Samples were harvested from mice on day 16. Data collected from samples taken on day 16 are shown in FIG. 3. Analysis of live mice using fluorescent light showed significant accumulation of GFP producing tumor. Analysis of open and dead mice showed that even greater amounts of GFP producing tumors could be visualized using fluorescent light. In one mouse, approximately 0.2 grams of GFP producing tumor was harvested. For the same mouse, the number of circulating tumor cells detected in the cardiac puncture blood samples prior to enrichment was approximately 10 cells per μL of initial blood sample. This blood sample allowed for approximately 200 circulating tumor cells to be visualized in a 20 μL sample. In comparison, approximately 2900 circulating tumor cells were visualized after enrichment of the cardiac puncture sample from the same mouse using the microfluidic device described above. This corresponded to approximately 5.8 circulating cells per μL of initial blood sample or 58% cell capture.

As shown in FIG. 4, images of the blood samples taken by cardiac puncture show that some cells exist as clusters or micro-emboli of 3 or more cells. These clusters or micro-emboli were also captured during enrichment using the microfluidic device described above. As shown in FIG. 5, many of these clumps or clusters of cells were captured in the first two rows of obstacles.
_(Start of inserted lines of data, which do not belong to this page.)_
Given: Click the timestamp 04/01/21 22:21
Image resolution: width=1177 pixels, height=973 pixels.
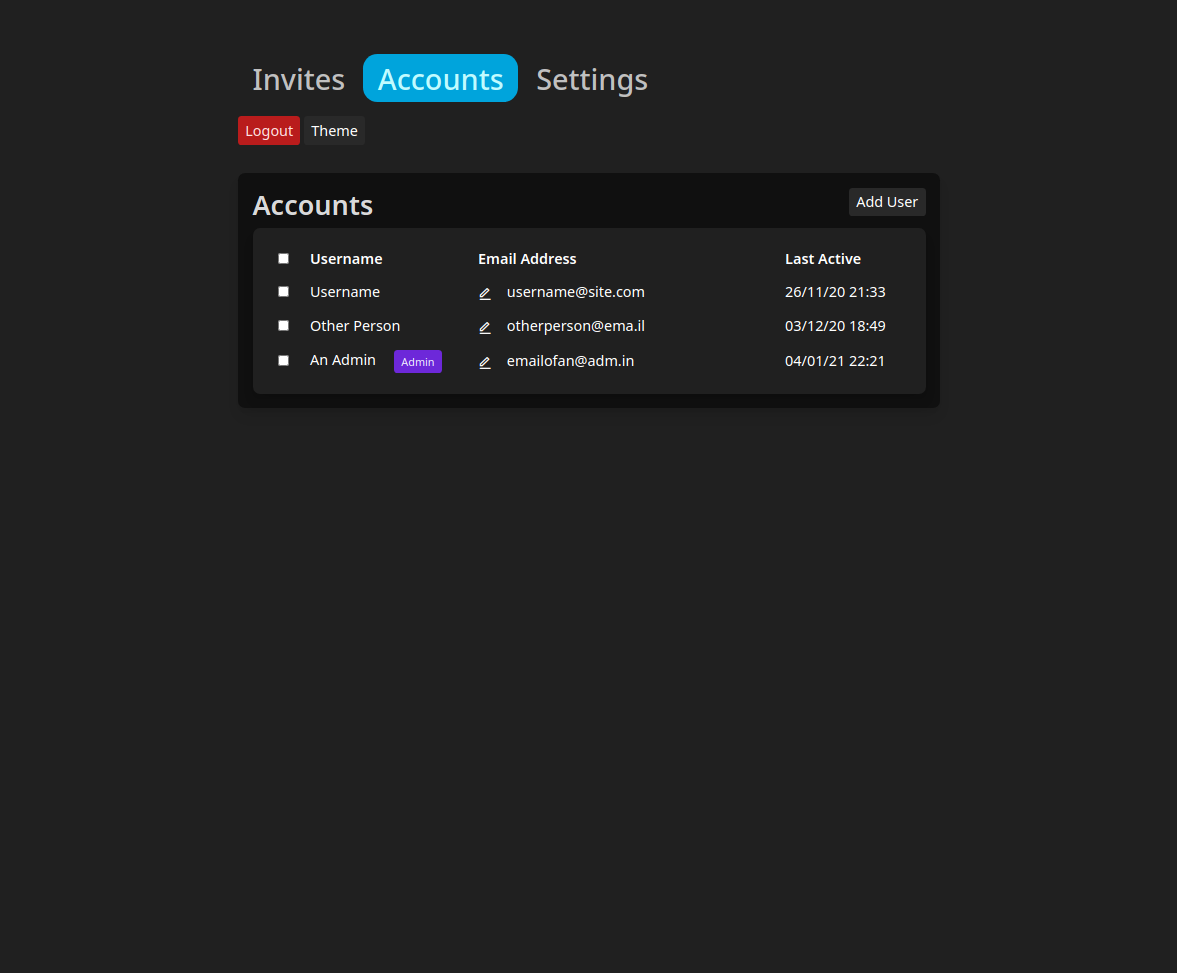Looking at the screenshot, I should tap(835, 361).
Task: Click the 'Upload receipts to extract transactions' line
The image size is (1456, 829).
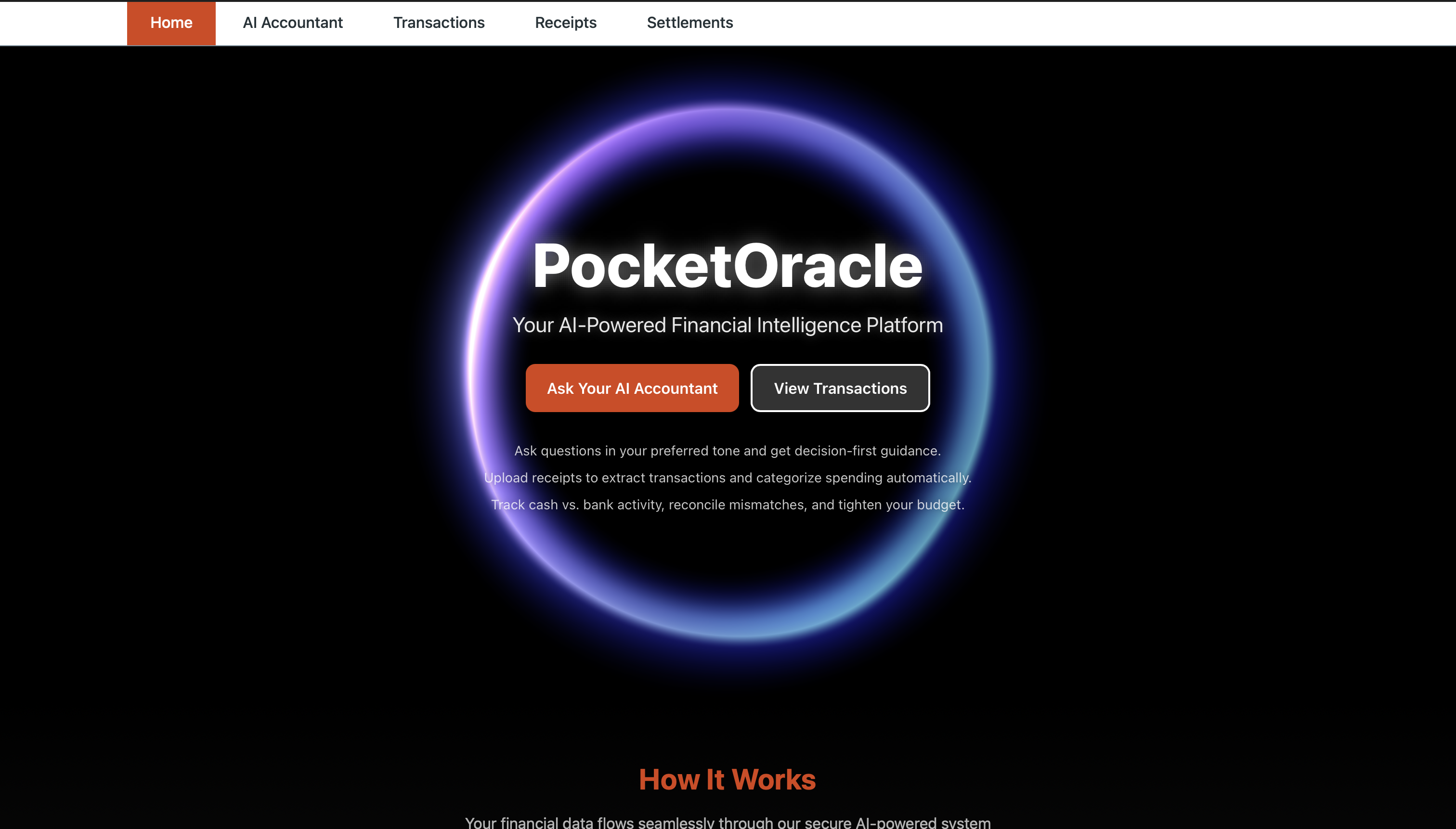Action: coord(727,478)
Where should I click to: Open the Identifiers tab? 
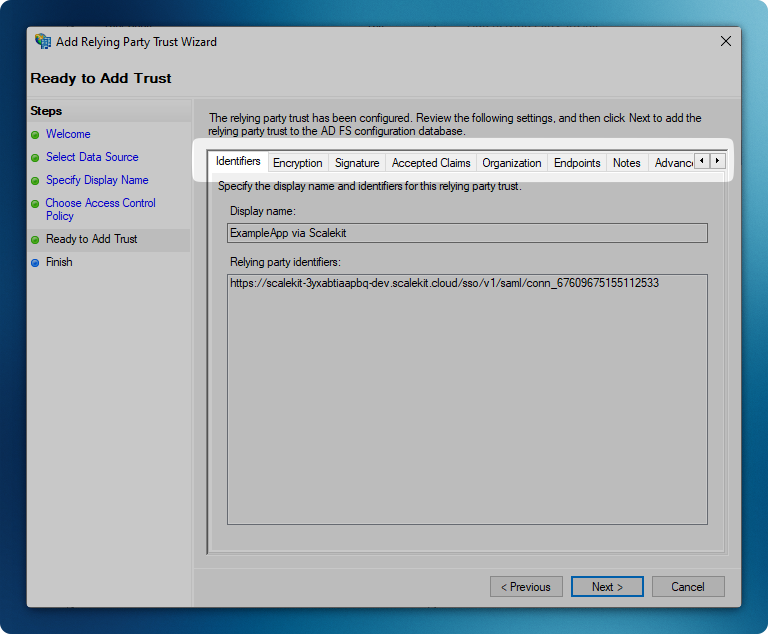click(x=238, y=162)
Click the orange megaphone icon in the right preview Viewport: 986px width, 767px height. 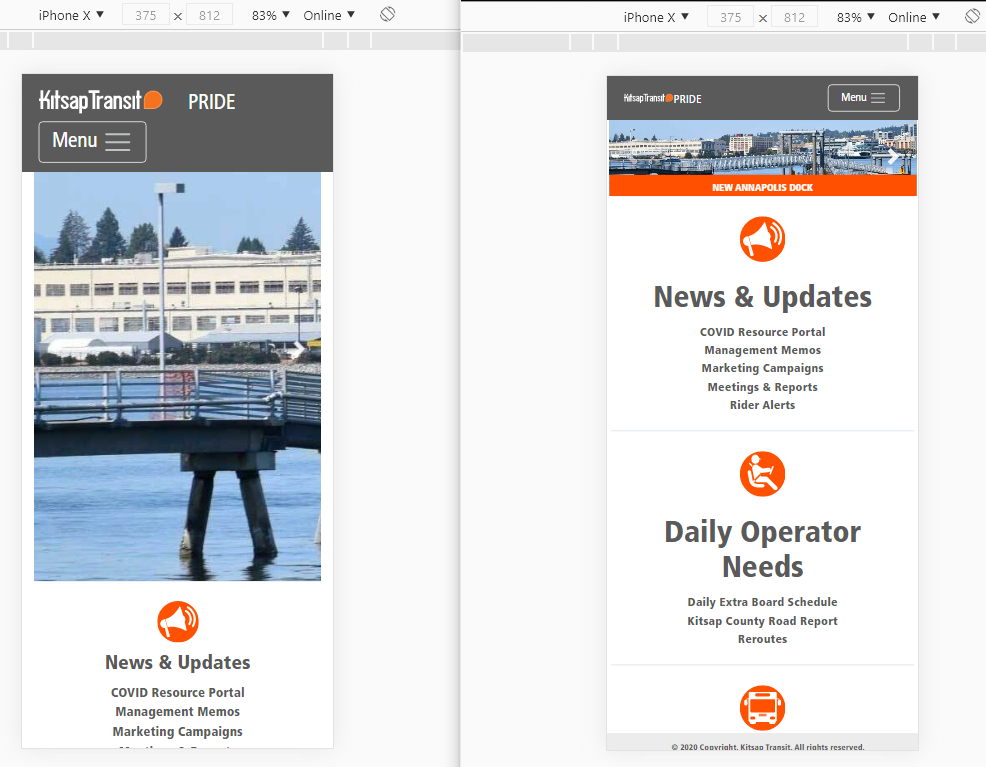point(762,239)
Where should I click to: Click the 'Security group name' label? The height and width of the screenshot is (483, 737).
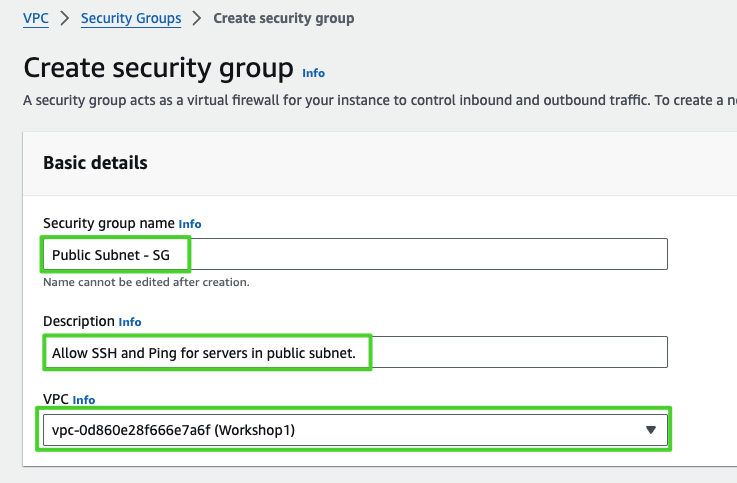(x=108, y=223)
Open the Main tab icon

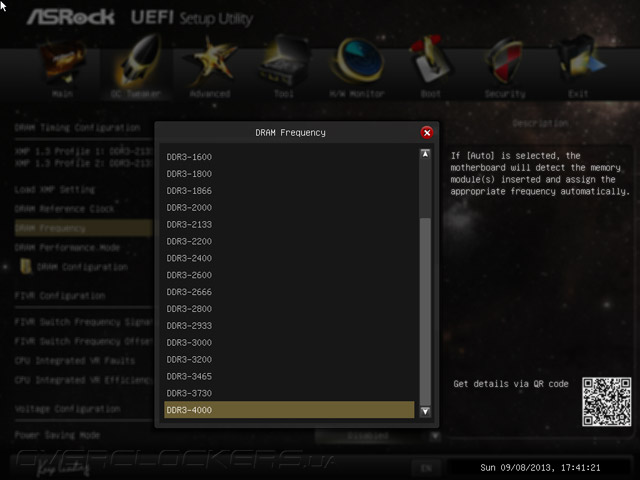click(x=63, y=61)
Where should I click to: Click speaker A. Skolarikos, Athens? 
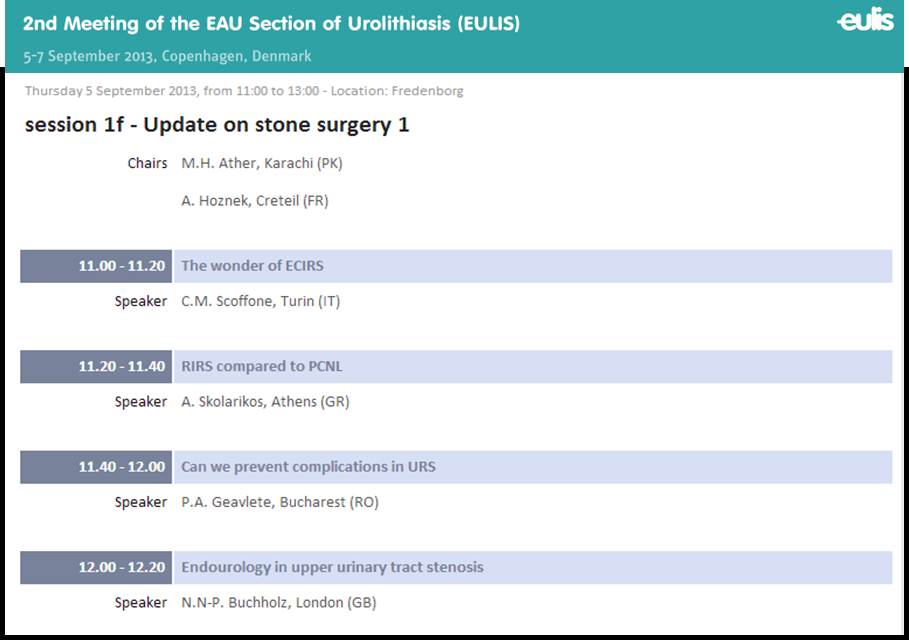pyautogui.click(x=266, y=402)
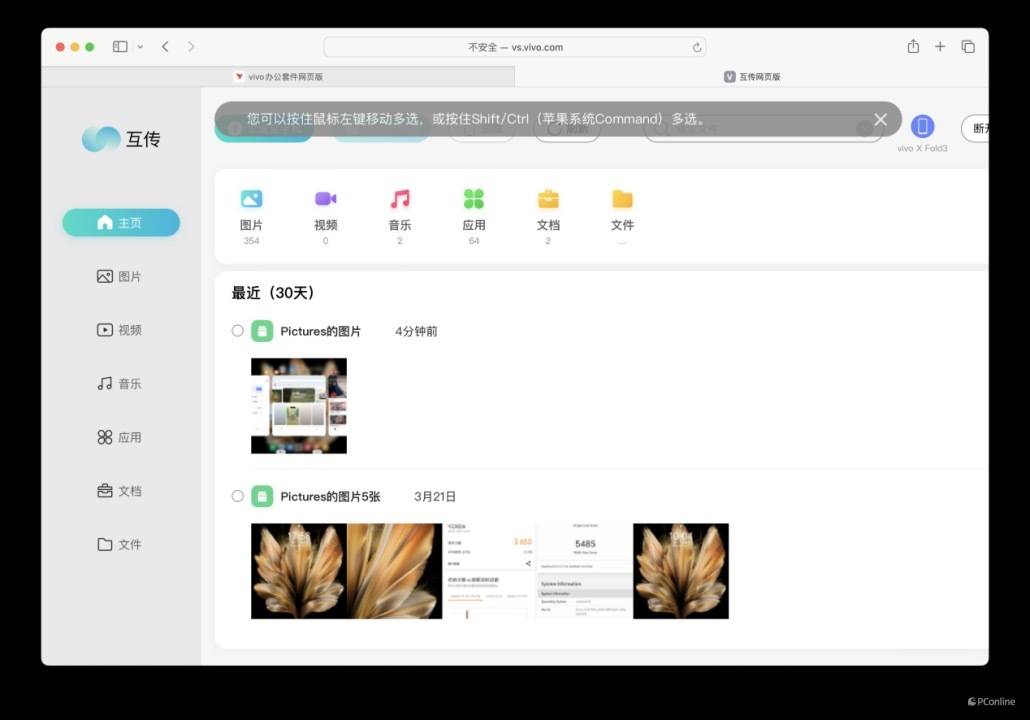The height and width of the screenshot is (720, 1030).
Task: Dismiss the multi-select tip banner
Action: (880, 119)
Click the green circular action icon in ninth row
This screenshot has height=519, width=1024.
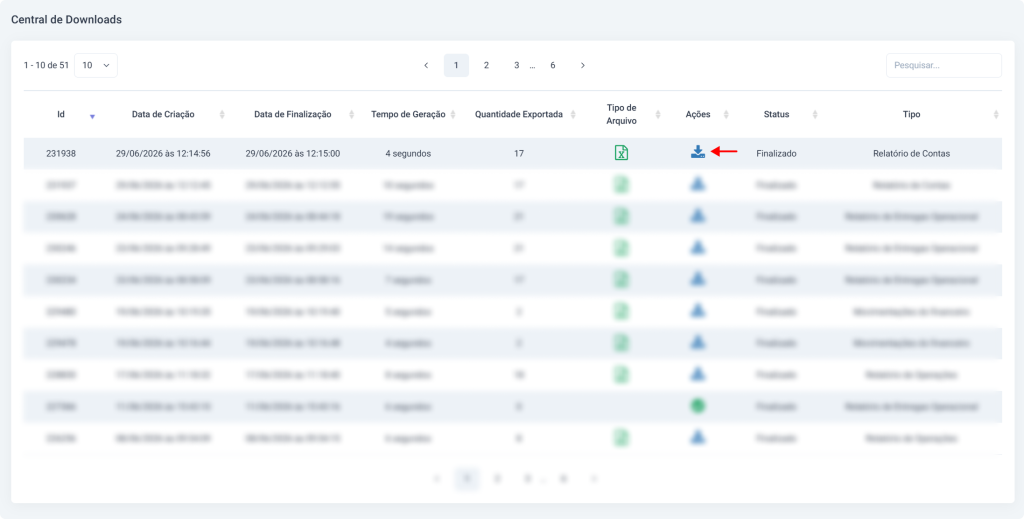coord(697,406)
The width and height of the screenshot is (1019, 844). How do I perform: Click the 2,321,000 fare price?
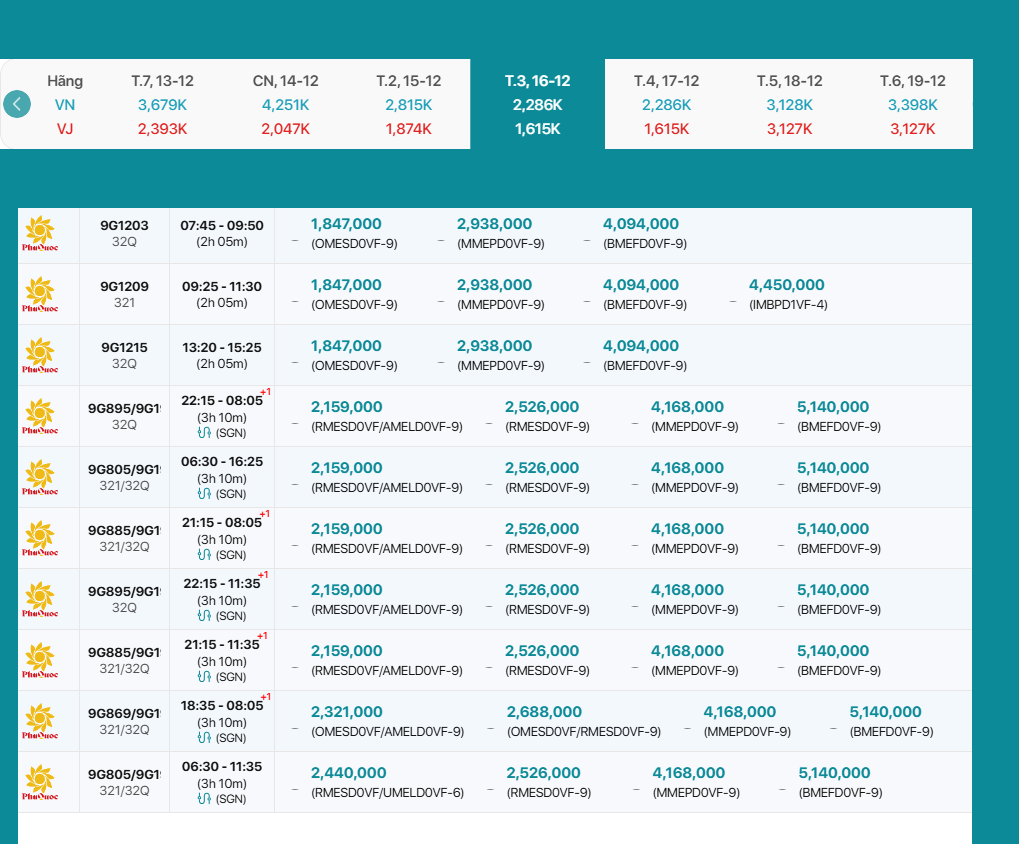tap(346, 712)
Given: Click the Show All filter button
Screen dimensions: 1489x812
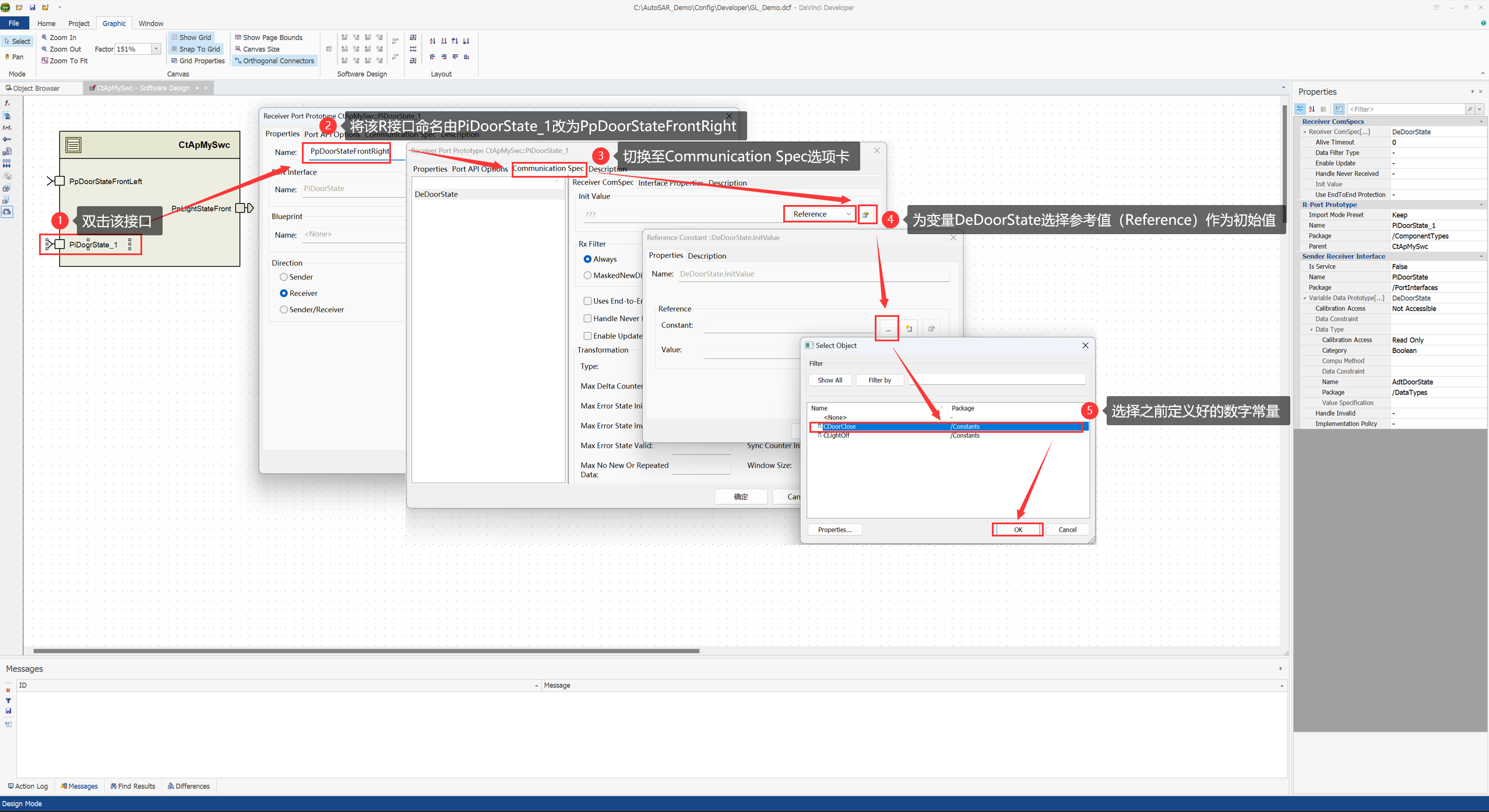Looking at the screenshot, I should [829, 380].
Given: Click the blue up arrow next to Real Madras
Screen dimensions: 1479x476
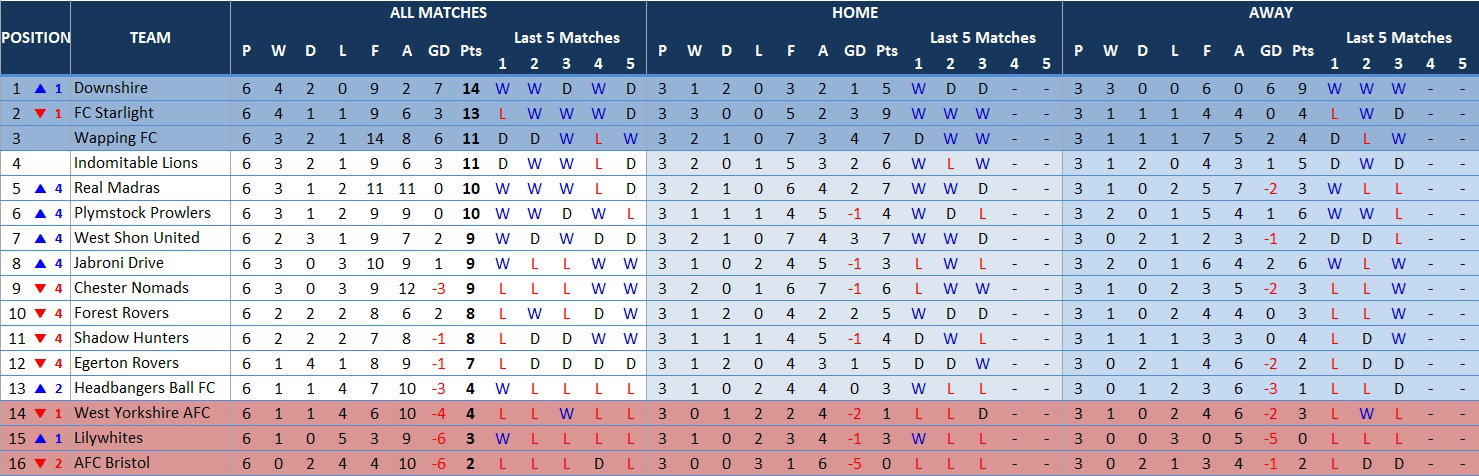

It should be understood from the foregoing that, while particular implementations have been illustrated and described, various modifications can be made thereto and are contemplated herein. It is also not intended that the invention be limited by the specific examples provided within the specification. While the invention has been described with reference to the aforementioned specification, the descriptions and illustrations of the preferable embodiments herein are not meant to be construed in a limiting sense. Furthermore, it shall be understood that all aspects of the invention are not limited to the specific depictions, configurations or relative proportions set forth herein which depend upon a variety of conditions and variables. Various modifications in form and detail of the embodiments of the invention will be apparent to a person skilled in the art. It is therefore contemplated that the invention shall also cover any such modifications, variations and equivalents.